** Data provided **

******

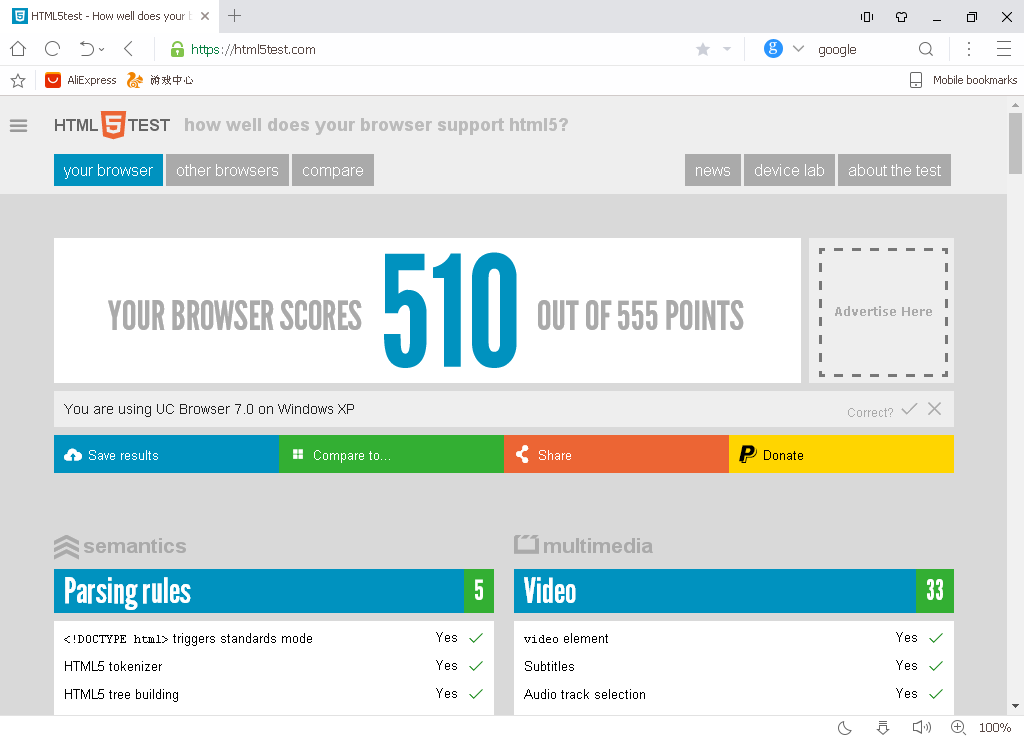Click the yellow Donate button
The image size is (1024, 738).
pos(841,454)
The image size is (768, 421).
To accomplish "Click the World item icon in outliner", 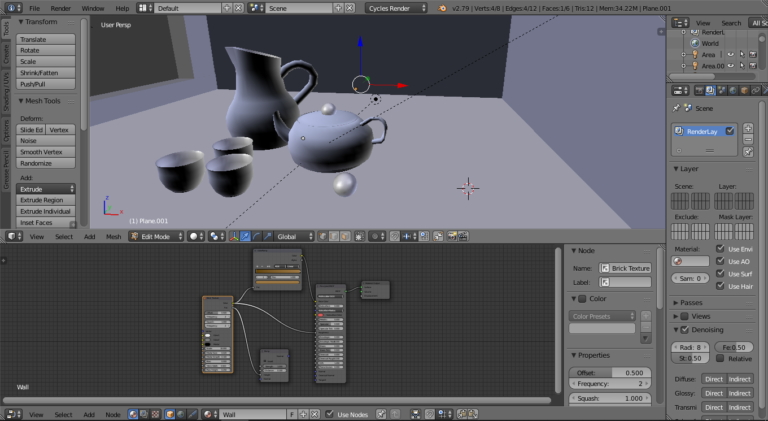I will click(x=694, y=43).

******

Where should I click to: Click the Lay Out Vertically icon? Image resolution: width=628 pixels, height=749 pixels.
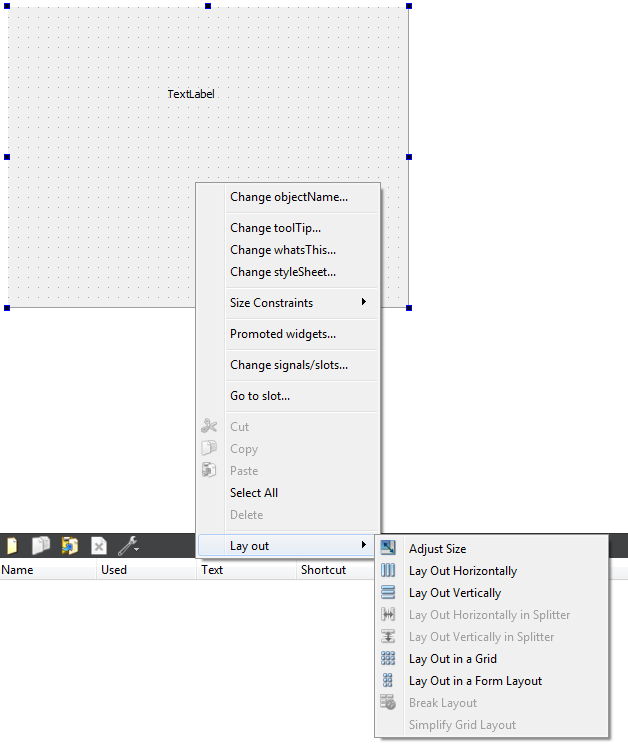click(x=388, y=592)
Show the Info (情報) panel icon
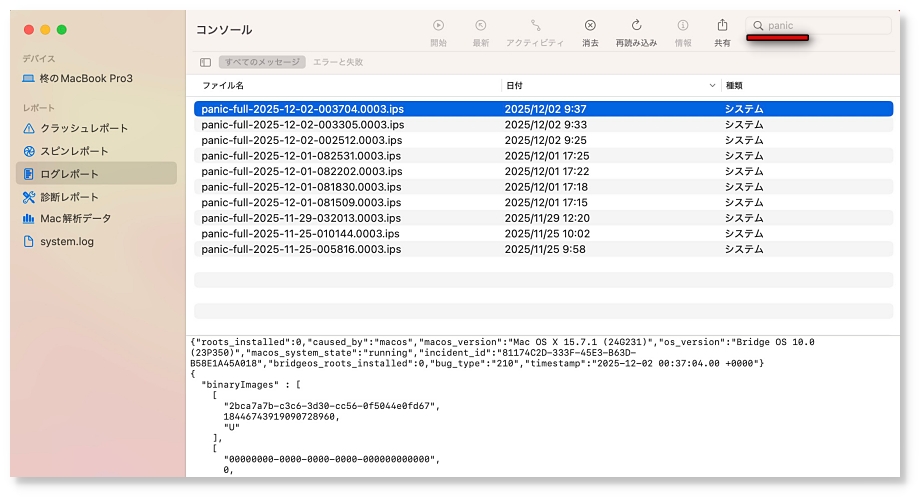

******

** Work item **
Could the stretch from the line with "Where should I" through the line with "Show the Info (情報) panel icon" in the listing above be restated word for word, minus the pictures?

** Answer section **
Where should I click to: Click the Lay Out Vertically icon? Image resolution: width=628 pixels, height=749 pixels.
click(x=388, y=592)
Show the Info (情報) panel icon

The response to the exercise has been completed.